*Text provided:*
Situation:Government is struggling with a mountain of debt, as pension and health care costs spiral higher due to a surfeit of public employees covered by collective bargaining.

Cause:  Economic and technological forces compel companies to bring better and cheaper products to consumers. Auto makers, airlines, and other businesses with broadly unionized workforces have struggled to compete in this economic climate. Labor is the biggest single expense for government entities as well as private companies. But because government operates as a virtual monopoly—one state government, one set of municipal or school employees, no danger of going out of business—it hasn’t been subjected to the cost-cutting pressure private-sector entities face.

Fix:

1. Consolidate. Now. When businesses struggle, they close underperforming factories or units. New Jersey still operates the 566 municipalities and 616 school districts that have helped cause the present fiscal mess and landed us more than $100 billion in debt. Last year’s special legislative session on property taxes began with promises of relief but yielded no long-term solutions.

Leaders are loath to rile their constituencies, but they need to prioritize which services are most important to people. For instance, many residents take for granted services such as twice-weekly garbage collection; but when faced with choices about what cutbacks should be made to balance the budget, they may decide once-a-week collection is acceptable.

Once the preferred level of services has been determined, consolidation can address workforce size, service quality, and compensation. (Compared to the private sector, public pay tends to skew higher at the bottom of the ladder and lower at the top.)

If the state ignores consolidation, it will face ever-higher tax bills and growing state and local debt.

2. Quit bickering. One of the strongest structural changes in government in recent decades was the 1995 creation of a statewide court system, which could not have happened without the cooperation of all involved parties, including Governor Christine Whitman, Chief Justice Robert Wilentz, the Legislature, and 77 unions representing roughly 7,700 county workers. The deal moved thousands of county workers onto the state payroll alongside 1,500 judicial state employees; $326 million was thereby lopped off county budgets and shifted to the state; and an archaic system with unequal allocation of resources and representation was replaced by a trial and appellate system headed by a supreme court offering equal resources statewide.

Union workers are often painted as receiving inflated pay and cushy benefits. Public benefits and pensions that once appeared meager now look attractive compared to pitiful or nonexistent coverage in the private sector. But the average employee of a state agency is 45 years old, has been on the job twelve years, and makes a median salary of $50,444. That’s hardly rolling in dough.

*Given material:*
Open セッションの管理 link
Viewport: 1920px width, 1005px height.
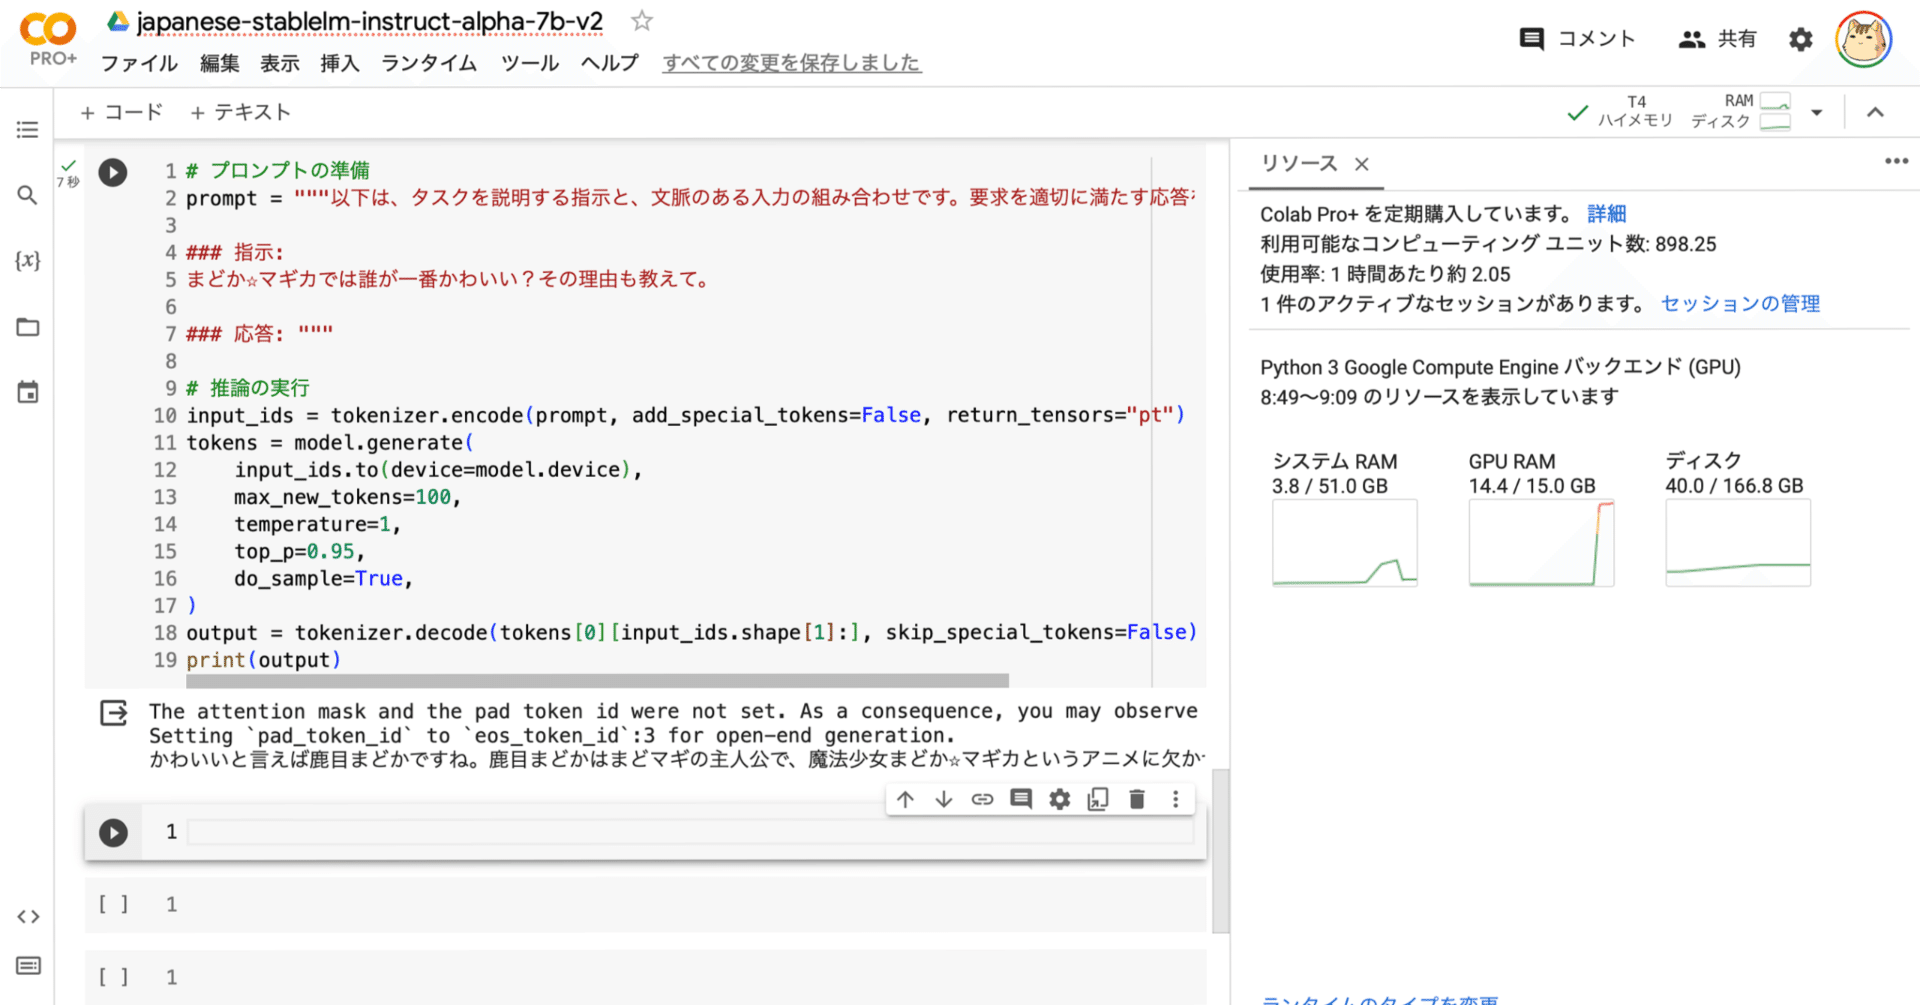tap(1739, 303)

*Tasks to perform:*
1. From the text on government debt, reproduce the part that opens with the words containing "Leaders are loath" and closes with "at the top.)".
2. Answer each question using the text on government debt:
(a) How many municipalities does New Jersey still operate?
(b) In what year was the statewide court system created?
(c) What is the median salary of the average state agency employee?
3. Render this sentence from the text on government debt into Spanish: "Labor is the biggest single expense for government entities as well as private companies."
The listing bears no relation to the text on government debt.

*Answers:*
1.
Leaders are loath to rile their constituencies, but they need to prioritize which services are most important to people. For instance, many residents take for granted services such as twice-weekly garbage collection; but when faced with choices about what cutbacks should be made to balance the budget, they may decide once-a-week collection is acceptable.

Once the preferred level of services has been determined, consolidation can address workforce size, service quality, and compensation. (Compared to the private sector, public pay tends to skew higher at the bottom of the ladder and lower at the top.)

2.
(a) 566
(b) 1995
(c) $50,444

3. La mano de obra es el mayor gasto individual tanto para las entidades gubernamentales como para las empresas privadas.